震災直後の数日間、TVのない我が家では、最上の文化的機械であるラジオを四六時中つけていた。地震放射能事故の速報が24時間流れ、在日外国人の帰国や一部に買占め現象がみられた。全世界に実況される衝撃的な津波の映像、その画面の中で犇く人間の身体は、「映画のよう」に溶解され、情報に依拠する不可視の恐怖と安全性への過剰反応は、情報の速度に比して増幅されたのだった。

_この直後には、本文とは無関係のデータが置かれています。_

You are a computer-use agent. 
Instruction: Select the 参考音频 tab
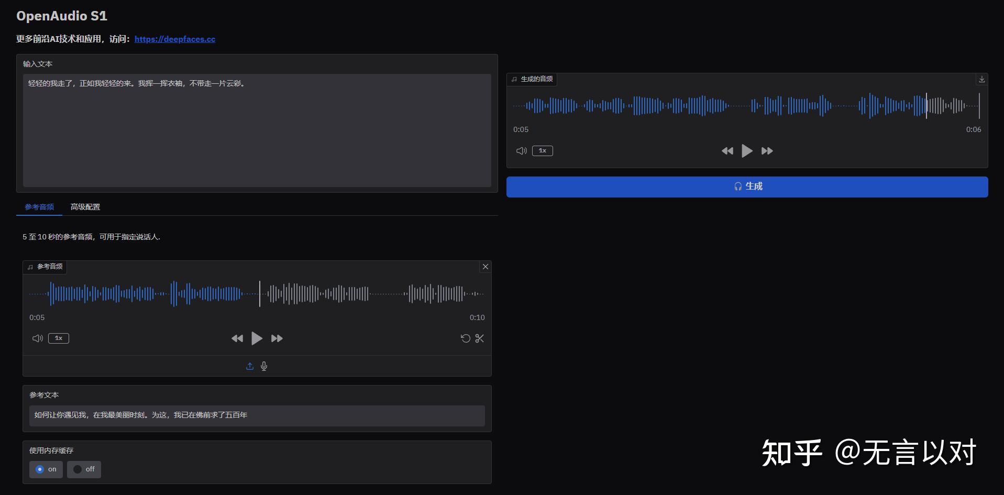click(x=39, y=206)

震災から2週間ほど経て急増したのが、避難所の生活を伝える報道と励ましのメッセージだ。「みんなでがんばろう」と突如として善意に満ち溢れる公共電波。日本中のみなが一斉に天の使徒と化した。自分自身の無力悪を感じつつも、屈託のない善意の大挙には居心地が悪い。この感覚は日ごろ感じている違和感に通じるー小学校教育が陥りがちな、子供ひとりひとりがユニークだという勘違いだ。みなが善意に満ち溢れ、みなが個性を秘めているという、私たちの幸福至上主義。

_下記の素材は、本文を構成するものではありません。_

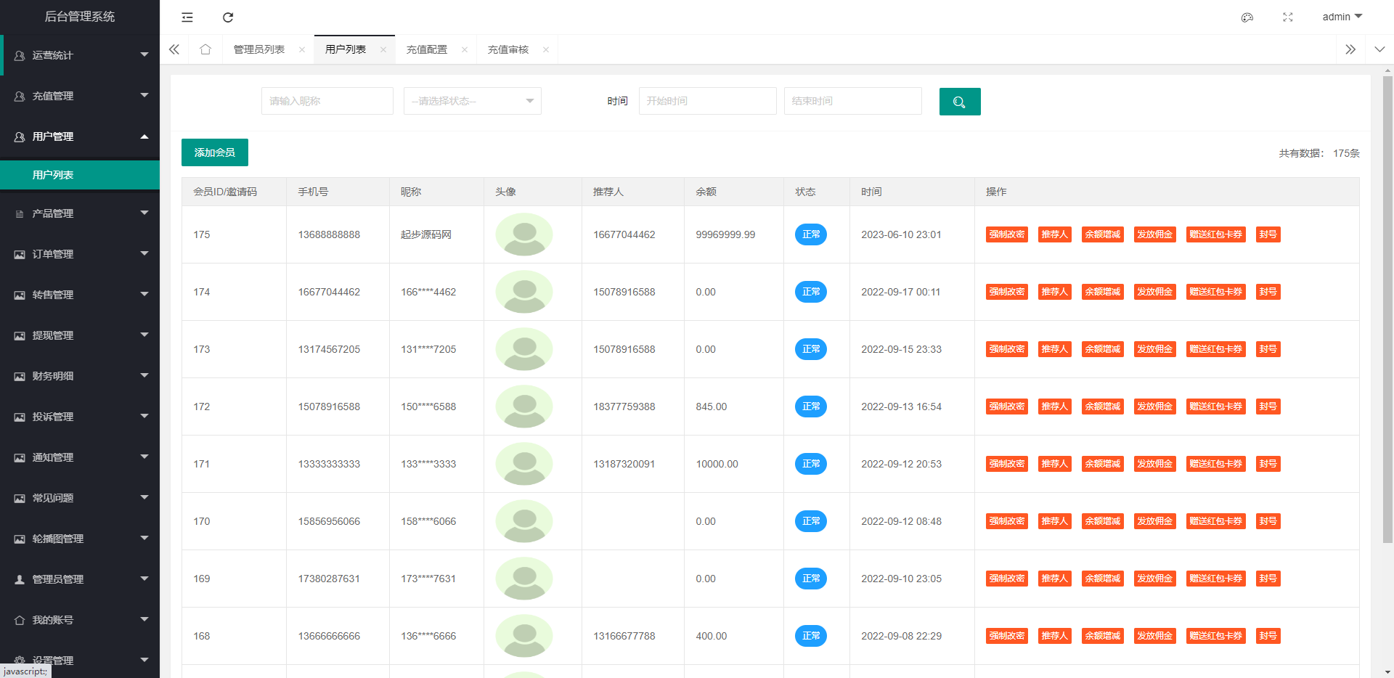Click the 添加会员 button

ところで先日、知り合いに担当の竣工物件を見せた。一言、waste of timeだという。新興国の血をもち先進国の頭脳をもつ彼の眼は冷ややかなのだ。小さな一点に時間とお金を疑いなく過剰投入する日本人が滑稽なのだろう。戦後数十年を経て日本人が避けがたく行き着いたこの自閉的状況、偏狭で安易な幸福至上主義。その断片がこの震災で湧き出したわけだが、それをすでに最果ての世界として描いていたのが「ハーモニー」である。